Apart from these three songs, the Beatles catalog is filled with quirky sounds that are nearly imperceptible, except on my Sennheisers, so I often use certain tracks that have barely audible Easter eggs in them to test speakers. All audiophile speakers I've heard, including systems in the $250 grand range, fail to represent some or all of these "inaudibles." The LS1 presents all of them in crystal clarity. One of my favorites is when John says "Bye!" at the count in of "Sgt. Pepper Reprise". This is one you can detect on just about any speaker, and once you notice it, you'll never forget it's there. It's right between Paul counting "two" and "three". I've heard this on every system I've tested, buried in the mix, but on the Grimm, it occupies its own space and it's right out front. You can even ear a phasing effect on John's voice in which it comes out hard left and right simultaneously.

A similar moment occurs at the end of "Helter Skelter". The Beatles had been playing that song over and over for hours (8½, to be precise) that day.
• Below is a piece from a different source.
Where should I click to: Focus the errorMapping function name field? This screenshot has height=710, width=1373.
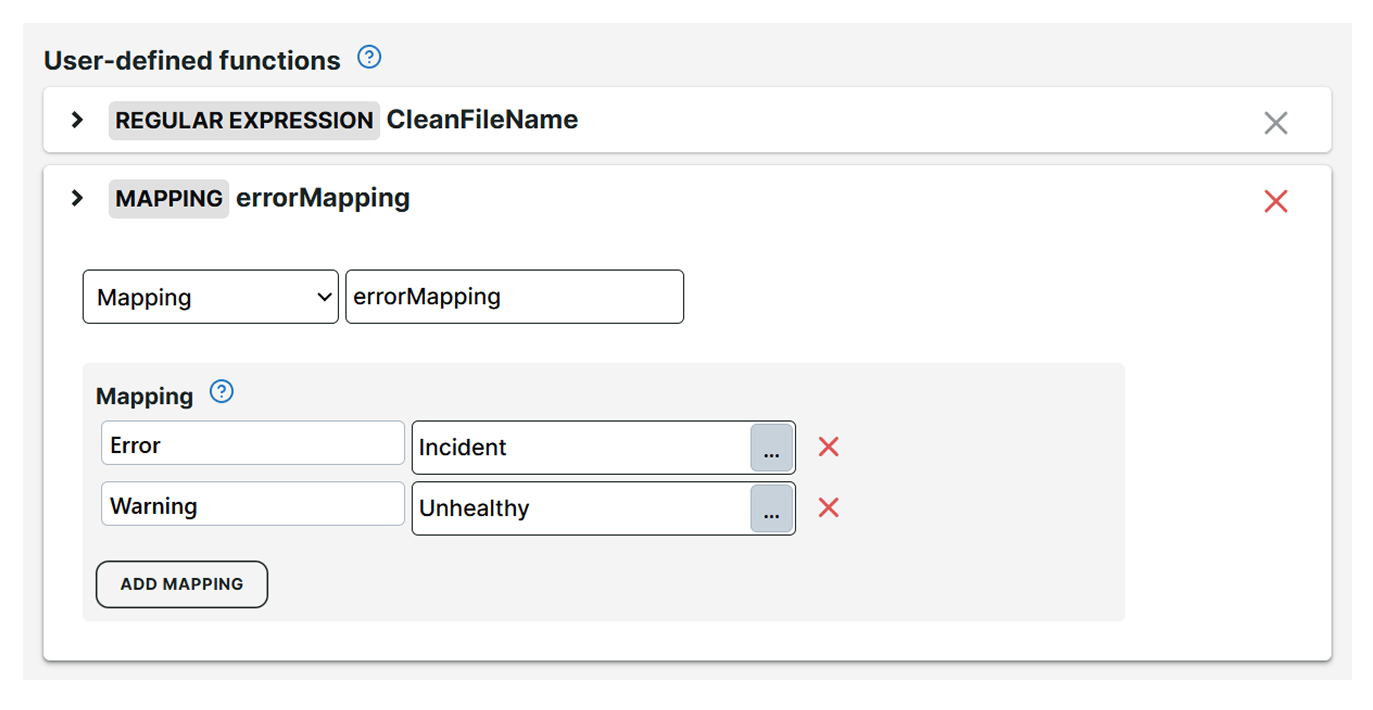point(514,297)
Each time they performed it, it became more and more raucous until the final take (21!) is just pure evil mayhem. As the song breaks down at the very end, just before Ringo screams "I've got blisters on my fingers!", you can hear an unmiked John way in the back shouting up to the control room, "How's that!!?" It's a wonderfully "John moment". And I have only ever (barely) heard it on my Sennheiser HD650s. On the LS1, it's fully articulated, which is all the more remarkable because it's just coming in from mike feed, and from mikes that are placed right up close to the instruments, and in a barrage of noise! Hats off to the Grimm's ability to reproduce the tiniest of details and in their correct position. It really does sound like John is tilting his head up and yelling to the control room upstairs, and within the full space of the large Studio Two at EMI.

There are two imperceptibles I don't hear on these speakers, and I don't blame the Grimm. The first is the 15-kilocycle tone at the end of "A Day In the Life" just before the gobbledygook inner groove that repeats infinitely and where Paul sounds like he's saying "never could be any other way." For whatever bizarre anomalous reason, I have only ever heard that tone in the left speaker of a Kia I was driving once and in my Mazda 3 (possibly the same driver manufacturer?). This is a mystery I will never be able to explain. Anyway, while you can hear a static crackle at that point on just about any system, that's not it. Rather, it's a pure sine wave that sounds like a tiny bright star about the size of a single atom up against the inner top of your skull. Recently, I stopped hearing it in the Mazda. This likely means that at the ripe young age of 39, I have lost the ability to hear up to 15kHz, which makes me sad (this is normal age-related high-frequency hearing loss). My tone generator confirms this. I lose perception of sound at around 14kHz. So it's not the LS1's fault I don't hear it.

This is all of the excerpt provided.